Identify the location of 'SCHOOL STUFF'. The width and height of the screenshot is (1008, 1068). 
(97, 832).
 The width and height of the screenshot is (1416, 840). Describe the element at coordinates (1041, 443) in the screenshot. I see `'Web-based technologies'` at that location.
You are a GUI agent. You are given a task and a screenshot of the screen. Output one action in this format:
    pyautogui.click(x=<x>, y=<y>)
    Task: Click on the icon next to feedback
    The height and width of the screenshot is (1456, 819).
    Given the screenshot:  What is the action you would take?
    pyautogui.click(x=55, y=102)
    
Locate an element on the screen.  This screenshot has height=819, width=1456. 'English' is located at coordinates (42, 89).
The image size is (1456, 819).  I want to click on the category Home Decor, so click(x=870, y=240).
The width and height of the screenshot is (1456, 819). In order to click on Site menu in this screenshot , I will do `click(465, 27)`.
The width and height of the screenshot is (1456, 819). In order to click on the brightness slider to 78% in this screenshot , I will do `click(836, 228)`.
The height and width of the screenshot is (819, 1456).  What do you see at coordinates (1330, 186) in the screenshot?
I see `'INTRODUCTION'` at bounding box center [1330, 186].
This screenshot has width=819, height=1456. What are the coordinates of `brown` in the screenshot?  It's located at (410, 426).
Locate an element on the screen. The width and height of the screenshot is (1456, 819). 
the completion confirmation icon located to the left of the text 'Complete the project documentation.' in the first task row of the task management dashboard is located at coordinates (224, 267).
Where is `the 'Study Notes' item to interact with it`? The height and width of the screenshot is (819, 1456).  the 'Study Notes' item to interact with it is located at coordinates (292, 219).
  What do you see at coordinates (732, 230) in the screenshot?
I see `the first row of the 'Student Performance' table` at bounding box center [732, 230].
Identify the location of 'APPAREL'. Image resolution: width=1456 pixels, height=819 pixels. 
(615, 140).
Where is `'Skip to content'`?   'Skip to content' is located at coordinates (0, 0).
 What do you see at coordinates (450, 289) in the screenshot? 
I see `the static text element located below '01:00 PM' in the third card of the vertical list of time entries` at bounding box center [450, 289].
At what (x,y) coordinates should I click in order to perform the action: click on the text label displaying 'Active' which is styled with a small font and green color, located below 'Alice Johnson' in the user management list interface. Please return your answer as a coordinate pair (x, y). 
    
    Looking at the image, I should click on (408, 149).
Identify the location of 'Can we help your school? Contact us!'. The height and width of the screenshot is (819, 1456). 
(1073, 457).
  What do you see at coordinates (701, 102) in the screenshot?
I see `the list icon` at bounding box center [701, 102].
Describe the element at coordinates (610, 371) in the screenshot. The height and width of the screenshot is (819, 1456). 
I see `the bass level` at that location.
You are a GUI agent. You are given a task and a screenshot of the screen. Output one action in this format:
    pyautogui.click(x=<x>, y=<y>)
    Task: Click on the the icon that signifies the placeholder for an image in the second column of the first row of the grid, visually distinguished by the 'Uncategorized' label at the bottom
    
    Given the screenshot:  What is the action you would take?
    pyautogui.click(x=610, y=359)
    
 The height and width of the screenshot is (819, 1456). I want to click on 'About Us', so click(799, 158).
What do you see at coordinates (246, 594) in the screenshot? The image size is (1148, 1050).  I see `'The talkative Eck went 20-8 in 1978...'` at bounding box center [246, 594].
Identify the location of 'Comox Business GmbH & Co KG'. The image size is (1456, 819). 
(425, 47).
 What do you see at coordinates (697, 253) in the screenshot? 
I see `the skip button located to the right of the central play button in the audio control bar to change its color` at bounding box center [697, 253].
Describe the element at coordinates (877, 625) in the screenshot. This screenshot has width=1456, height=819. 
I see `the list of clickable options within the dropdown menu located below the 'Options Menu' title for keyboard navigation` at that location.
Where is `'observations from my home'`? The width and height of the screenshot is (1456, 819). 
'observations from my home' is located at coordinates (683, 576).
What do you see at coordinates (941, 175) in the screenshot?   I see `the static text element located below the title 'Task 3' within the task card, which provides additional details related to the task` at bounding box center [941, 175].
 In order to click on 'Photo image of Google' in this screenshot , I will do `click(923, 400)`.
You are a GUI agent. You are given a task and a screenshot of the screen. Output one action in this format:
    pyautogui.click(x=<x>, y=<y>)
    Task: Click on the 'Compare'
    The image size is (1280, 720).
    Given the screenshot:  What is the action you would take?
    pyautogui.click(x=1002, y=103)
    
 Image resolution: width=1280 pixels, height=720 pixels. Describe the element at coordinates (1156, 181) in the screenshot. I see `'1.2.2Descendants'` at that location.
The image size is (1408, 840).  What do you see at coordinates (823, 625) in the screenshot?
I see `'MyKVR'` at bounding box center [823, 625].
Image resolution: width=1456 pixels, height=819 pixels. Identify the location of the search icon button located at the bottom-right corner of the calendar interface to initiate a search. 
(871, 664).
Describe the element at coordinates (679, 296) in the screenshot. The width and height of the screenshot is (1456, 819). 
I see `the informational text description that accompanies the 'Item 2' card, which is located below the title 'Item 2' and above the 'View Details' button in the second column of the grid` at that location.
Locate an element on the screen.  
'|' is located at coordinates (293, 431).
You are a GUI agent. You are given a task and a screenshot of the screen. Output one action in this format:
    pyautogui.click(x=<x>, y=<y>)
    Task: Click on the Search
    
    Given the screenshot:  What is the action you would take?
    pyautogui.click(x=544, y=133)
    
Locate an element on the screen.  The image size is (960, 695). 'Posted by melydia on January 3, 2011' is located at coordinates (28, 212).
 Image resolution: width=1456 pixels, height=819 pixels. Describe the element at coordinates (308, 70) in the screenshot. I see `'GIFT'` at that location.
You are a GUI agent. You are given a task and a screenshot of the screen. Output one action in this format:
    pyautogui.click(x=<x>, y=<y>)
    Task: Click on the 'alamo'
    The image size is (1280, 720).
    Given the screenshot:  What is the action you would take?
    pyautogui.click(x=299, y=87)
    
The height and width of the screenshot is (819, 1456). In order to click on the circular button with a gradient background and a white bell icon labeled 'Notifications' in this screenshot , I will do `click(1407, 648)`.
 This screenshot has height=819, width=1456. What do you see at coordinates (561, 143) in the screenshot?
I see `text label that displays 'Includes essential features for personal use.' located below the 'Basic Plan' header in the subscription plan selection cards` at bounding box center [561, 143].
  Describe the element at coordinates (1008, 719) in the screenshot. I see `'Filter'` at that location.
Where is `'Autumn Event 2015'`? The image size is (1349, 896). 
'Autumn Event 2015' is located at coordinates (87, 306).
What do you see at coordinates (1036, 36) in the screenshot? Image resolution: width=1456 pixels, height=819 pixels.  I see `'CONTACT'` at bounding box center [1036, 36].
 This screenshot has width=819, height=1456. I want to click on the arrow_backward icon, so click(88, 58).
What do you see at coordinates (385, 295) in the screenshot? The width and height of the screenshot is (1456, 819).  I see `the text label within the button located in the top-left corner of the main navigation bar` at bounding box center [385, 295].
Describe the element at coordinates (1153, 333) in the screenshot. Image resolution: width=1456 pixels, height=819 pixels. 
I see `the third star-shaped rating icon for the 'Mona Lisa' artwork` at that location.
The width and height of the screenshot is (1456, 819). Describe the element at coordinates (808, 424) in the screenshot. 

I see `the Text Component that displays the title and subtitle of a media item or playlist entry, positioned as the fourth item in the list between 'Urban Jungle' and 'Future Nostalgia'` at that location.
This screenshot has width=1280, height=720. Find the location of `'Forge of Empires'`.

Given task » Identify every line of the data above that contains the word "from", and copy each of those lines in full.

The completed task »
Where is `'observations from my home'`? The width and height of the screenshot is (1456, 819). 
'observations from my home' is located at coordinates (683, 576).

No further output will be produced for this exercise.